Sweet corn being one of my favorite seasonal vegetables and the very essence of summer, I couldn't wait to create this easy summertime chowder. Growing up on
dairy farms, both Corey's and my family use to plant acres and acres of
corn for silage for the milk cows. Unfortunately field corn is not the
same as sweet corn. It is exponentially tougher and without the sweet, tender flavor that makes even the most proper of us eat it like we are manual typewriters. The solution? Our families always planted two rows of sweet corn around the outside of the corn fields.
Summer Corn Chowder |
Fresh Corn |
I typically use a chicken stock as the base for most of my chowders, but for this yummy summer soup, I decided to kick up the flavor with a homemade corn broth. Should you prefer, you can always substitute low salt chicken stock for the corn stock.
Summer Chicken
Chowder
6 ears of
corn on the cob
7-8 cups of
corn stock
6 strips of
bacon
2 stalks of
celery, diced
½ small
onion, diced
5 medium
potatoes, peeled and diced
½ teaspoon
of dried thyme
1 ½ cups
light cream
Salt &
pepper, to taste
1 small
tomato, diced
4-5 basil leaves,
chiffonade
Place corn
in a large pan, add enough water to cover. Boil for ten minutes. Remove corn,
let cool. Reserve water.
Once the
corn is cool enough to handle, use a sharp knife and cut corn off the cob. Use
the back of your knife and run the knife up and down the cob to remove the last
bits of corn clinging to the cob. Put corn in a sealed container and refrigerate
until ready to use. Use cobs to make corn stock (see below).
Slice bacon
into 1” pieces. Add to large soup pan and cook over medium heat. Cook until
bacon is crisp but not burnt. Remove half of the bacon and set aside for
garnish. If there is more than 2-3 tablespoons of grease in the pan, drain
extra grease.
Add celery
and onions. Cook until soft.

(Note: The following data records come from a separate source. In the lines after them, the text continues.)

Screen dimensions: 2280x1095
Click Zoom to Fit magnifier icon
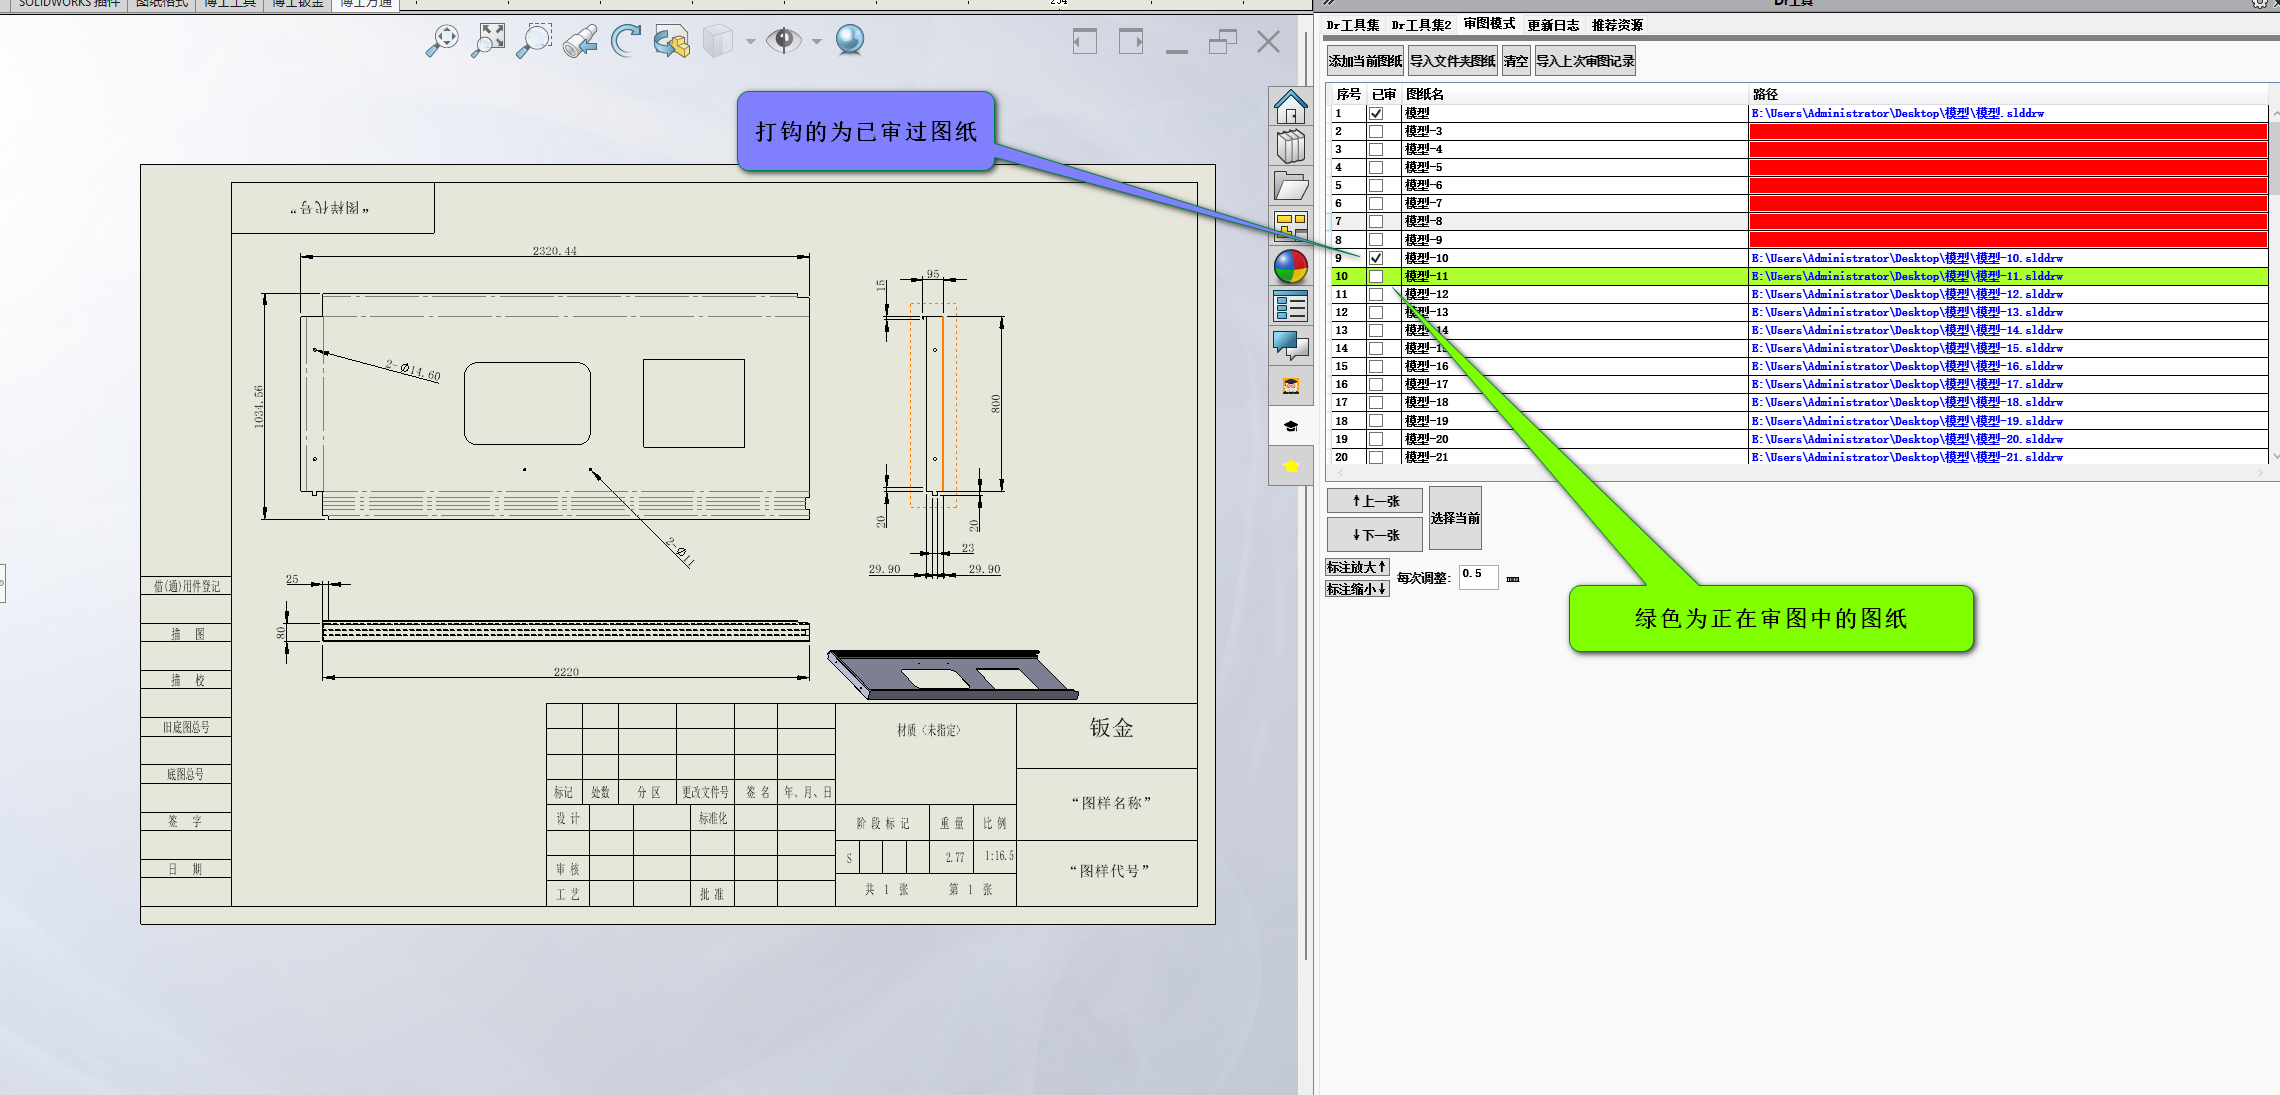coord(441,40)
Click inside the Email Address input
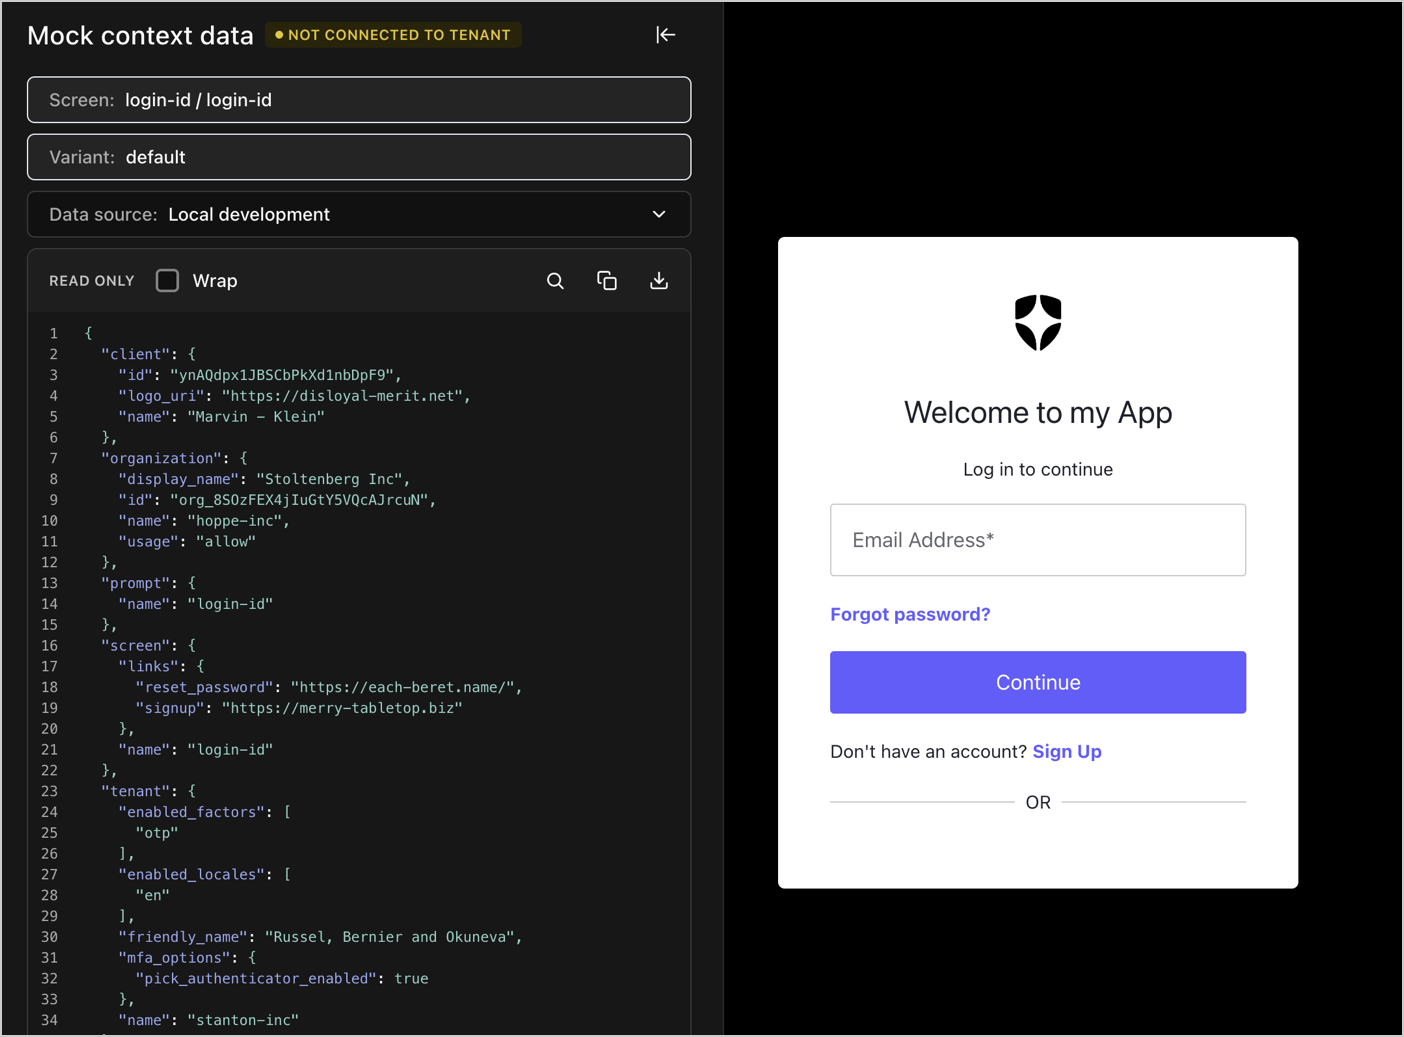Image resolution: width=1404 pixels, height=1037 pixels. tap(1037, 540)
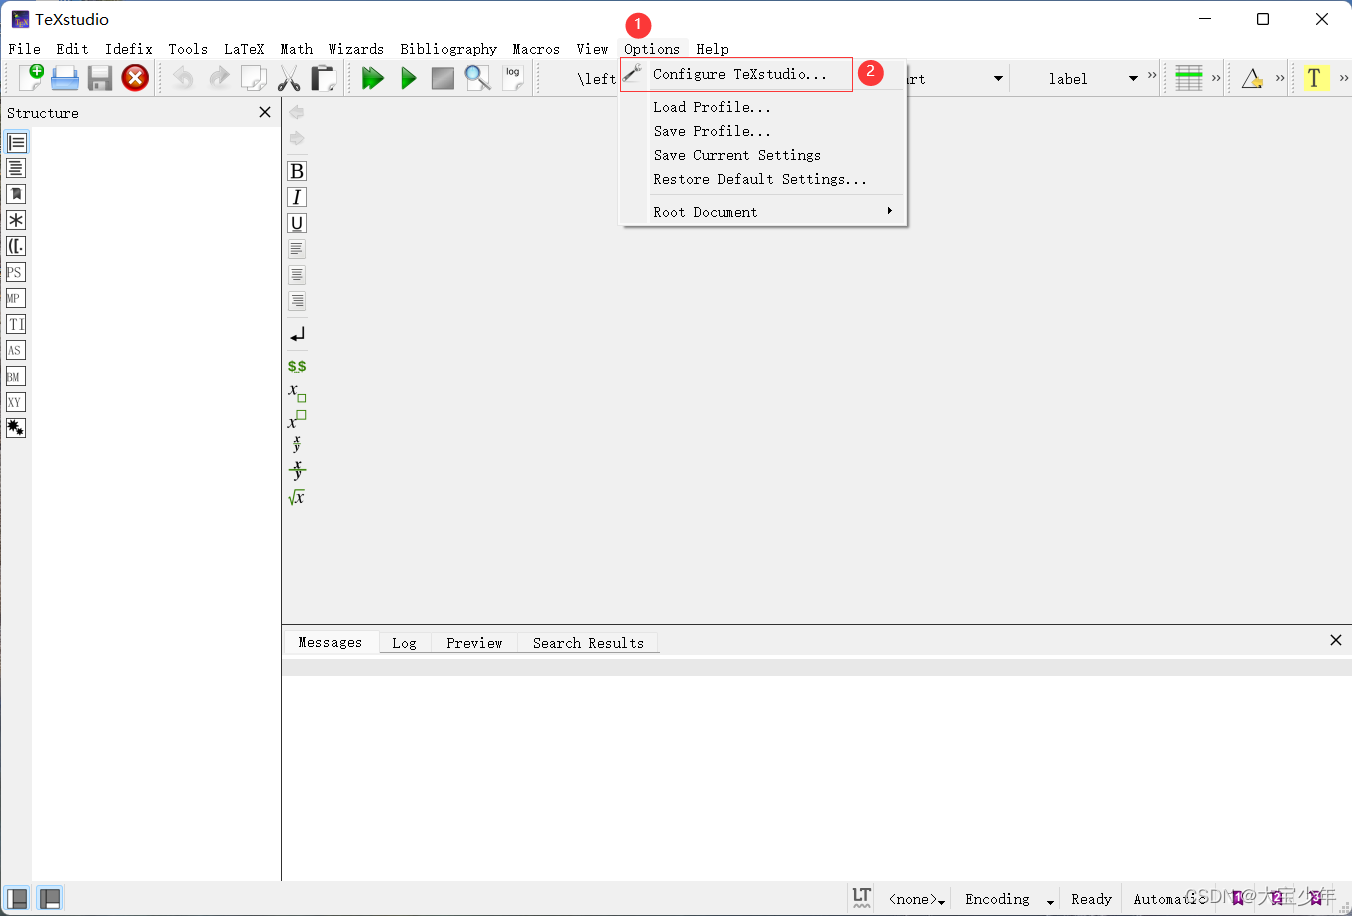Click the Compile and View button
The width and height of the screenshot is (1352, 916).
pos(373,77)
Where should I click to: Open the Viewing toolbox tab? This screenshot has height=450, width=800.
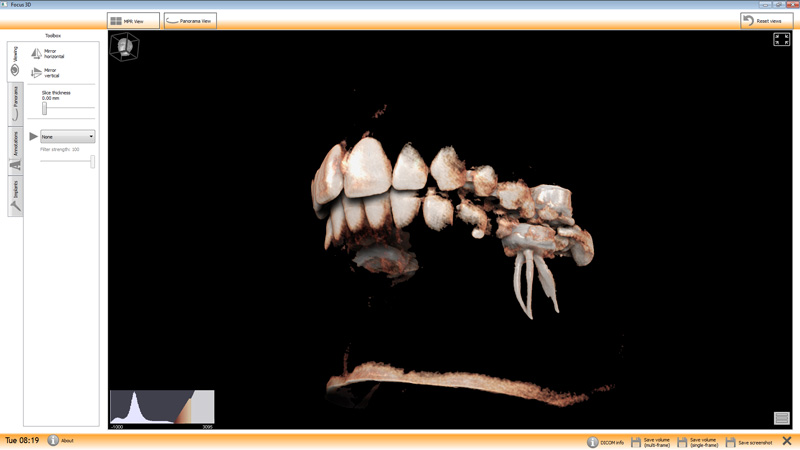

Add thyme to mixture and stir for 1 minute
allowing herb to infuse oils in pan.
Add corn,
potatoes, and stock to pan (if necessary add chicken stock to corn stock to
make approximately 7 cups). Reduce heat to medium low and simmer for 1 hour or
until potatoes are tender.
Once
potatoes are tender add cream. Continue cooking over low heat until warm. Add
salt and pepper to taste.
Place
chowder in bowls. Top with fresh diced tomatoes, bacon, and basil.
Tip: Cream
tends to curdle if add to piping hot stock. This can be prevented by tempering the
cream. First place cream in a large bowl. Add a small amount of hot soup slowly
and stir. Continue adding small amounts until cream is the same temperature as the
soup. Once warm, add to the soup.
The heavier
the cream the less likely it will be to curdle. If you need to reheat soup
later, remember to heat over low heat slowly as heating too fast can cause the
cream to break.
Note: Due to the cream and potatoes, this soup does not hold up well to freezing.
Corn Stock
Reserved water (see above)
6 corn cobs,
kernels removed
1 bay leaf
3 sprigs of
thyme
3-4
peppercorns
Add corn cobs
to the reserved water from cooking corn. Add additional water if necessary so
that cobs are covered. Add bay leaf, thyme, and peppercorn. Simmer over medium
heat for 1 ½ hours.
Strain,
discard solids, and refrigerate or freeze until ready to use.
Corn stock
is excellent in soups, risotto, or any recipe calling for vegetable stock.